Friday, January 10, 2014

The Origin of Consciousness in the Breakdown of the Bicameral Mind - a first look


I’m reading The Origin of Consciousness in the Breakdown of the Bicameral Mind, (TOOC) by Julian Jaynes while typing in my and my husband's book The Game of God (in preparation for releasing it as an ebook), which is an interesting experience, and gratifying because the section on the development of the mind in TGOG is not contradictory to Jaynes’ classic.

TOOC is fascinating. It looks at the same period of human history as Ken Wilber’s Up from Eden (which I have described as a frame-changing book for me), but from a completely different perspective. One difference, which I was relieved to find, is that he basically ignores the details of mythology. Both Up From Eden and the similar book Cosmic Consciousness were filled with the names of Gods and it was easy to get overwhelmed. But Jaynes sees all those various Gods as irrelevant details of the larger picture.

Jayne's theory is that humans didn't possess "meta-consciousness," that is, the awareness of being conscious, until about 2500 years ago. Jaynes estimate the use of language developed around 70,000 years ago. Then about 10,000 years ago a new development occurred—hearing a voice in the mind. This was the emergence of the bicameral mind. By “bicameral” he means the two brain hemispheres were split, and the interior voice, a function of the right hemisphere, was interpreted as the voice of a God or King. There was no conception of “self.”

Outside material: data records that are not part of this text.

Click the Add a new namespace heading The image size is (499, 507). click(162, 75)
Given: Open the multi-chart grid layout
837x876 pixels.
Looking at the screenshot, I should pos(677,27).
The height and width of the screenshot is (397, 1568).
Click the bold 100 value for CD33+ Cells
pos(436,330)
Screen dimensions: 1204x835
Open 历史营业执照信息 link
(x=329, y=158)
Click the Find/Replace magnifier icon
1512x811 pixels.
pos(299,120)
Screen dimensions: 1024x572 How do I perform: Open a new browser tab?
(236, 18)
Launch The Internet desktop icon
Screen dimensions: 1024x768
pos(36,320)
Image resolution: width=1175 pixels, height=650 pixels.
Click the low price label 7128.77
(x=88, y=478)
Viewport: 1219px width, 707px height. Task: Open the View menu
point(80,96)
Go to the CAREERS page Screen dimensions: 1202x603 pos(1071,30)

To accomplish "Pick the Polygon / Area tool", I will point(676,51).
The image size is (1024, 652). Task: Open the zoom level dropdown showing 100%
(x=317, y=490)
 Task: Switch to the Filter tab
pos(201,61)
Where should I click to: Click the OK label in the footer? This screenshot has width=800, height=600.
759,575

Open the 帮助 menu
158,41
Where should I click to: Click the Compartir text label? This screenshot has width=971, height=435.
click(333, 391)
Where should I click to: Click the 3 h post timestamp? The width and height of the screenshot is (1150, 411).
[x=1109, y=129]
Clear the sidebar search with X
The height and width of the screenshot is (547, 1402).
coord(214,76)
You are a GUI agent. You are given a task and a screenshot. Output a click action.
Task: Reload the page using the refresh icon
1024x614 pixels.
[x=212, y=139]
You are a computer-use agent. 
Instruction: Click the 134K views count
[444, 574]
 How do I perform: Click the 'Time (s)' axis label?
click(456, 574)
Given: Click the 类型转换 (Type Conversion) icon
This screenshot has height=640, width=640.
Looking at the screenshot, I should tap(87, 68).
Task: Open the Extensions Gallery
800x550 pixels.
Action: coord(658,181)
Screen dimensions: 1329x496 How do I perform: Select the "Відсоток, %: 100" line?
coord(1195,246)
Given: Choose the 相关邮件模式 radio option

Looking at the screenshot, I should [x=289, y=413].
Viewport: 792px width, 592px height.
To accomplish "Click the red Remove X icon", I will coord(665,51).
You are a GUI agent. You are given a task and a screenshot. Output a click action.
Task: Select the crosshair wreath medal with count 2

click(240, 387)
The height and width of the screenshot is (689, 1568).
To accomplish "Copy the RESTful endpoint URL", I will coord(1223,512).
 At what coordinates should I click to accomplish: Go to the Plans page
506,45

Then about 2500 years ago a breakdown occurred, which was actually an integration of the interior mind as part of a new conception, the self. The gods retreated and quit speaking.

Jaynes provides evidence in many different writings of 2000-3000 years ago. His main texts are the two works attributed to Homer, the Iliad and the Odyssey. The Iliad has no terms for self, or thought, or reflection. Everything is directed by the Gods. But the Odyssey is different: all of a sudden there is a hero, an  individual who has thoughts and wishes.

He also uses the Old Testament, and in particular suggests the reader compare Amos with Ecclesiastes, which I did. Amos is almost completely the ravings of God against various peoples, with a very short section about Amos, and none of that has any reference to what Amos thought. In contrast, Ecclesiastes feels like the first self-help book, an advice manual full of the wisdom accumulated by a thinking human being. The author repeatedly says “I thought to myself” or “I applied my mind.”

I think the difference between Wilber and Jaynes is that Wilber believes in God and Jaynes doesn’t. Wilber suggested that those mythical Gods were visions of the actual Underlying Ground of Being, distorted by the level of consciousness of the most advanced people of the time, but real nonetheless. Jaynes calls the Gods “hallucinations.”

This is just a first impressionistic post on the book, I’ll be writing more soon.